TASK DETAILS » Extract word for word the lines below, starting at the line that contains "Image resolution: width=750" and stopping after the final line. Leave the pictures out.
------------------------
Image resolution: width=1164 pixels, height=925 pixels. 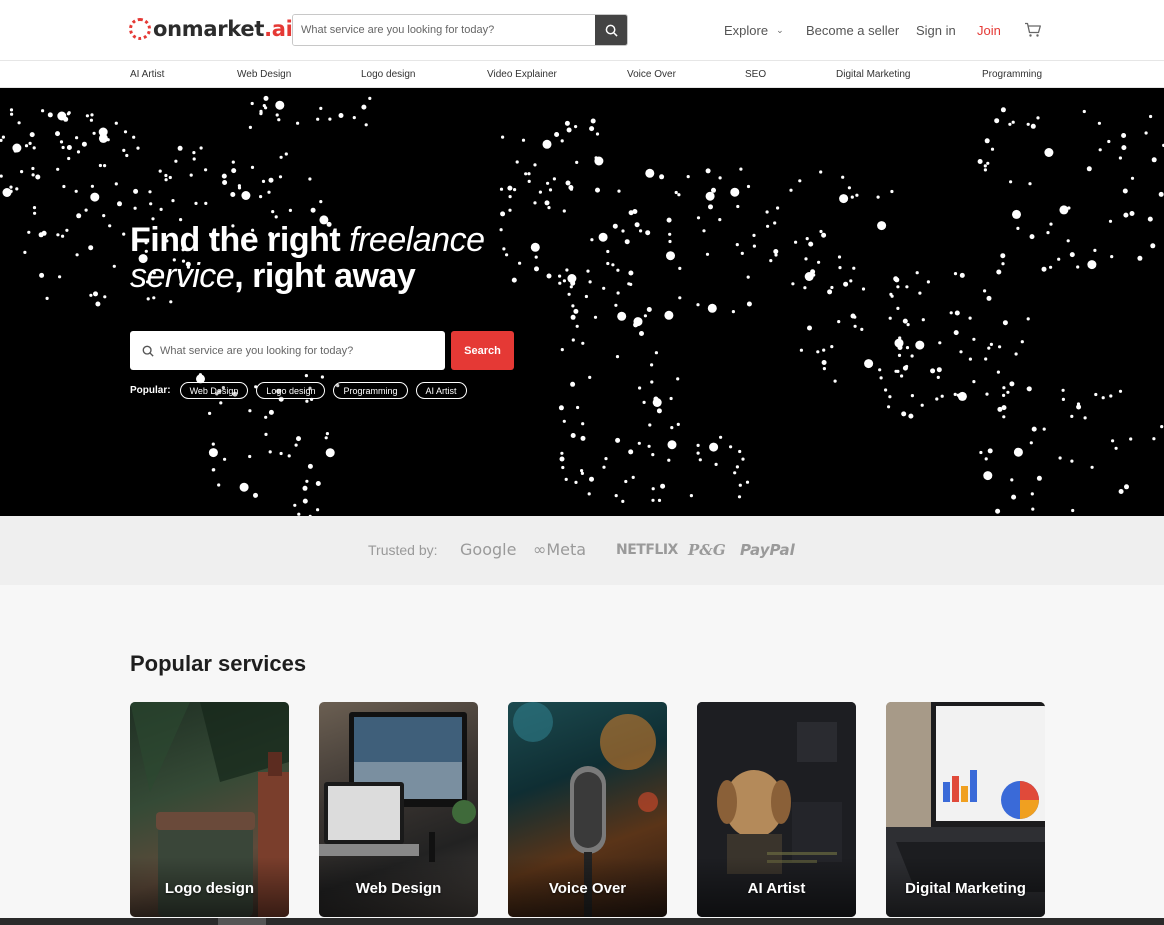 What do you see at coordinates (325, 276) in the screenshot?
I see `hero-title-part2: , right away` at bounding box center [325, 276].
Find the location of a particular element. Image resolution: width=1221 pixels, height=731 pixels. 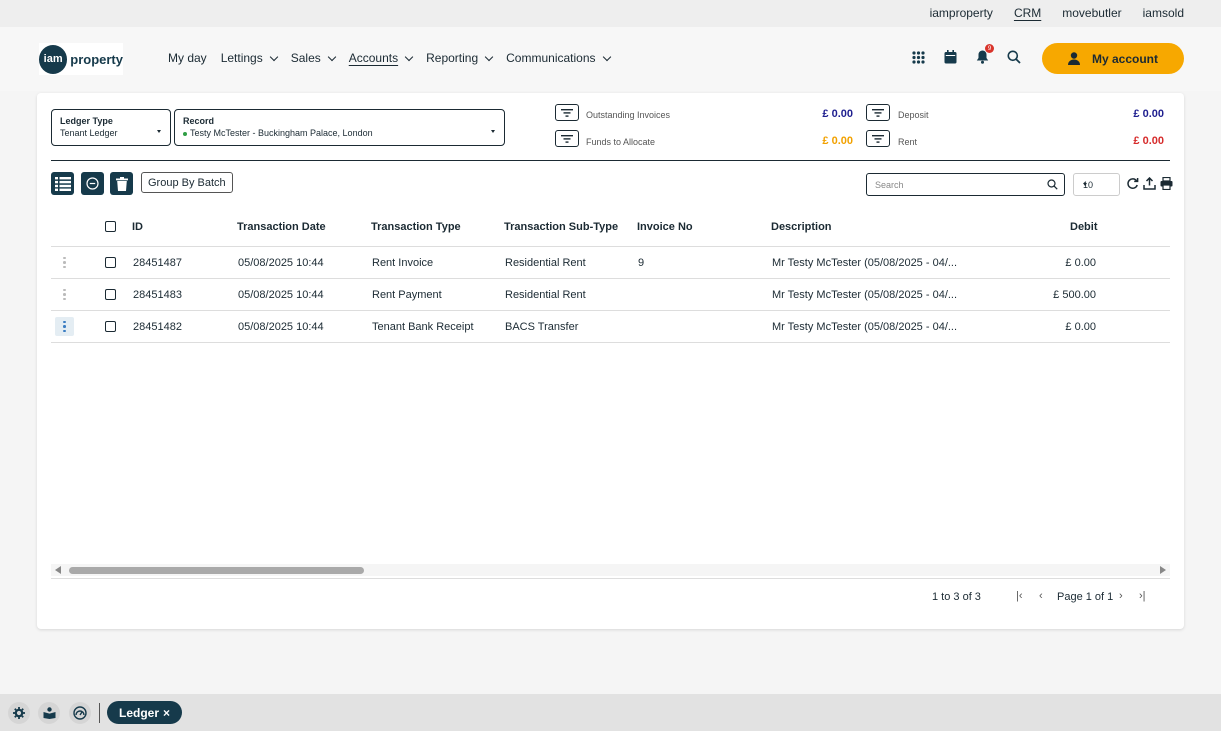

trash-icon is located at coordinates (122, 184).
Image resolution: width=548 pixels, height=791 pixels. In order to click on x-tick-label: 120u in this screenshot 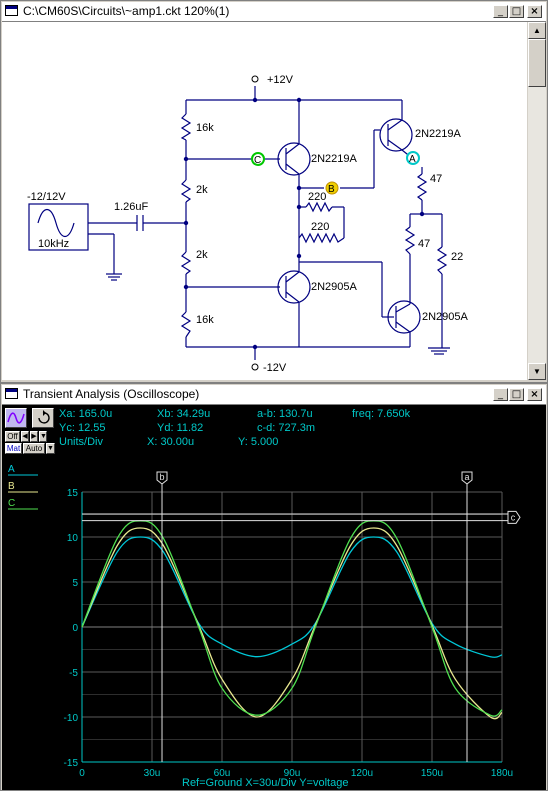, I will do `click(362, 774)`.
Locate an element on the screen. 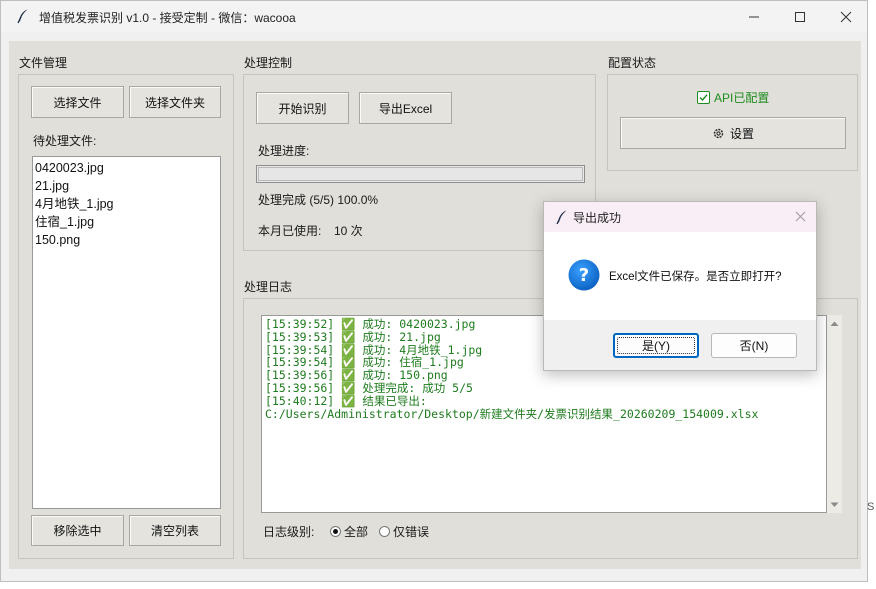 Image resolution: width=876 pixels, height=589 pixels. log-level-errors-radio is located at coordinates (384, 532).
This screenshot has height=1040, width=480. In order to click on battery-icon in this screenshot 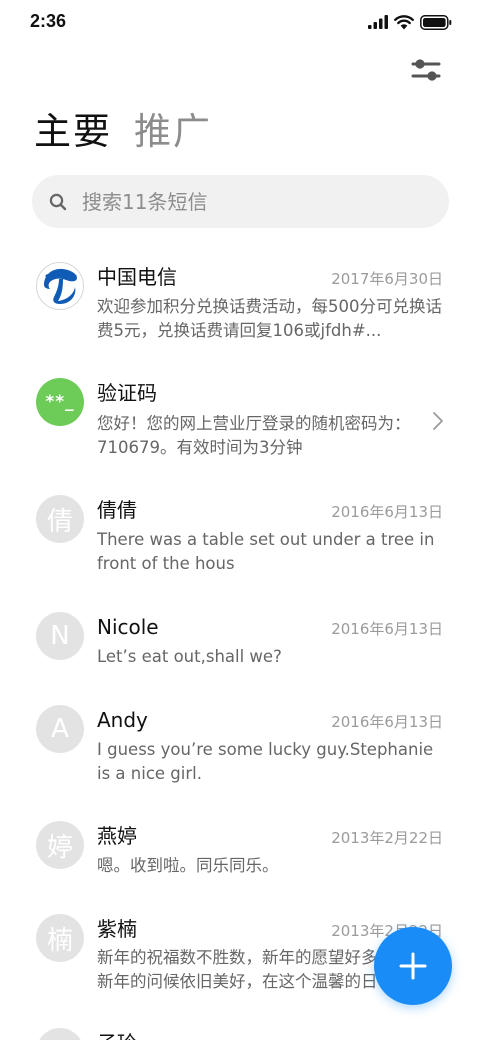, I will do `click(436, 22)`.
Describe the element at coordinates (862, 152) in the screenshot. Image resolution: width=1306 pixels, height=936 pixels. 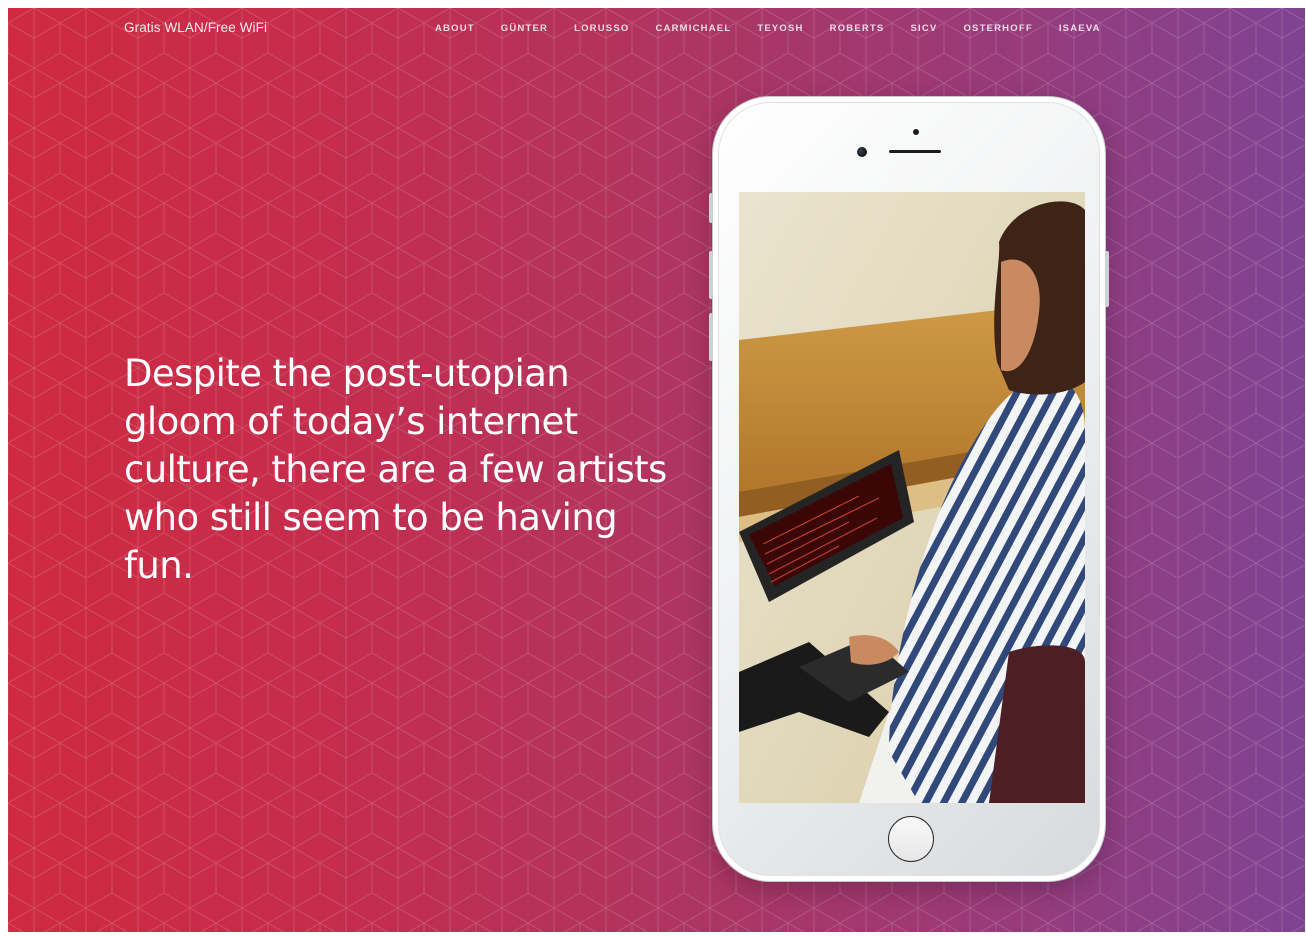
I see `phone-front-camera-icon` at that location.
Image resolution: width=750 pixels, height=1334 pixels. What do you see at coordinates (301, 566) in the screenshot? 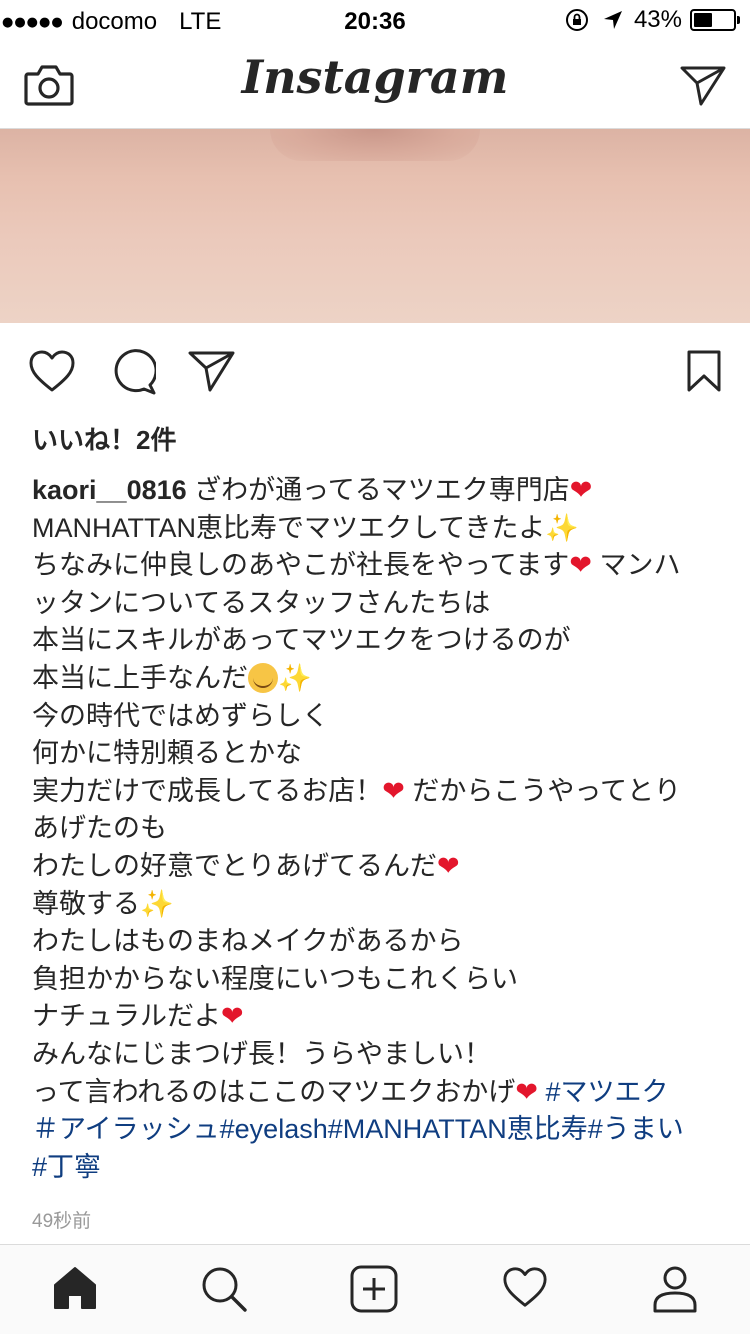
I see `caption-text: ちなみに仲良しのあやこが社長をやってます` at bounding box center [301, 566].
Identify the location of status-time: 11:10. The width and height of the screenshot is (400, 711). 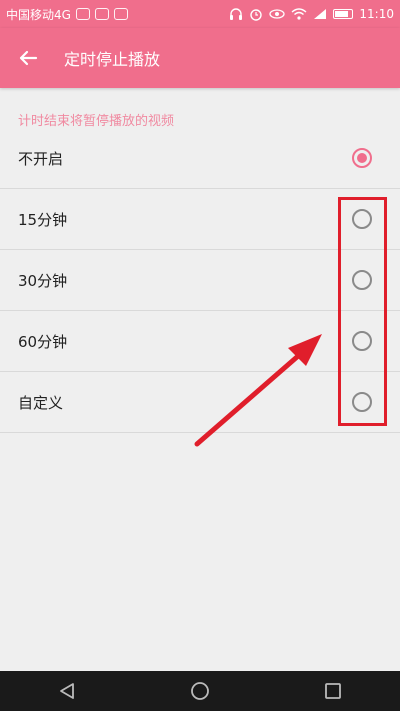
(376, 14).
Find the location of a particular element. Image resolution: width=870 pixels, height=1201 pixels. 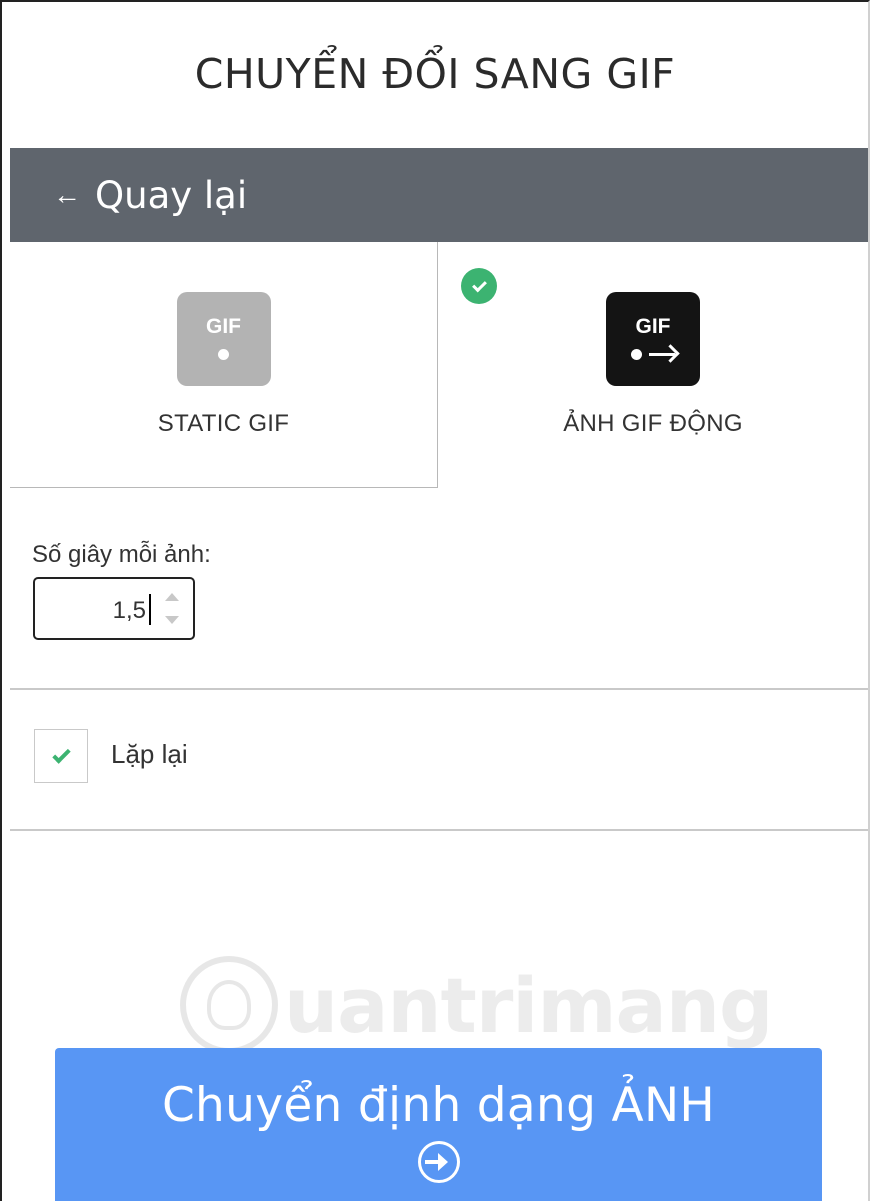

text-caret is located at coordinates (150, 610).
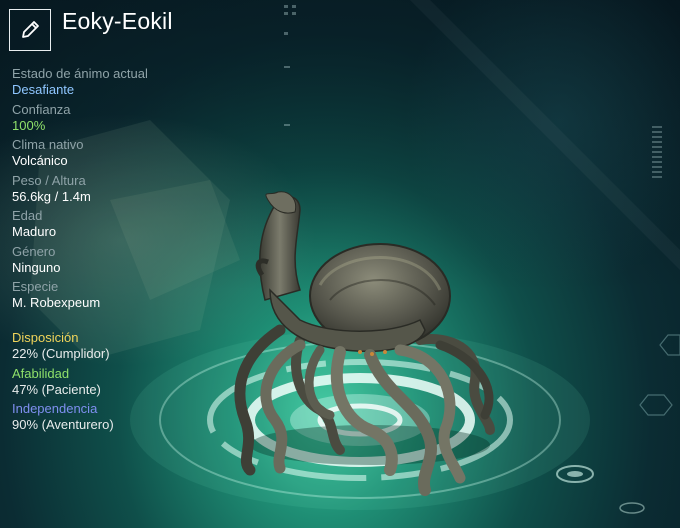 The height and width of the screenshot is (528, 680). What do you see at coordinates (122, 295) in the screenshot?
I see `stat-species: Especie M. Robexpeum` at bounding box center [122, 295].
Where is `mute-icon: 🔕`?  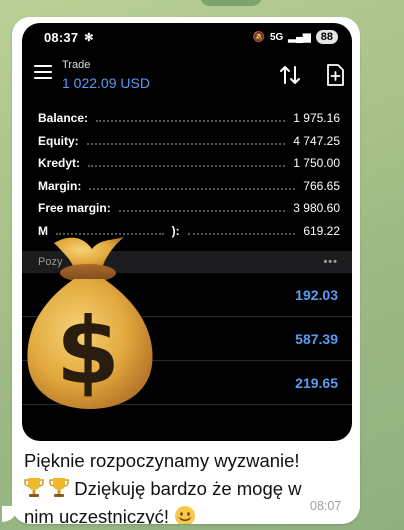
------------------------
EXERCISE RESULT »
Image resolution: width=750 pixels, height=1334 pixels. What do you see at coordinates (301, 566) in the screenshot? 
I see `caption-text: ちなみに仲良しのあやこが社長をやってます` at bounding box center [301, 566].
Identify the location of status-time: 11:10. The width and height of the screenshot is (400, 711). 
(376, 14).
Find the location of a particular element. Image resolution: width=870 pixels, height=1201 pixels. 

text-caret is located at coordinates (150, 610).
 The height and width of the screenshot is (528, 680). What do you see at coordinates (122, 295) in the screenshot?
I see `stat-species: Especie M. Robexpeum` at bounding box center [122, 295].
Where is `mute-icon: 🔕`?  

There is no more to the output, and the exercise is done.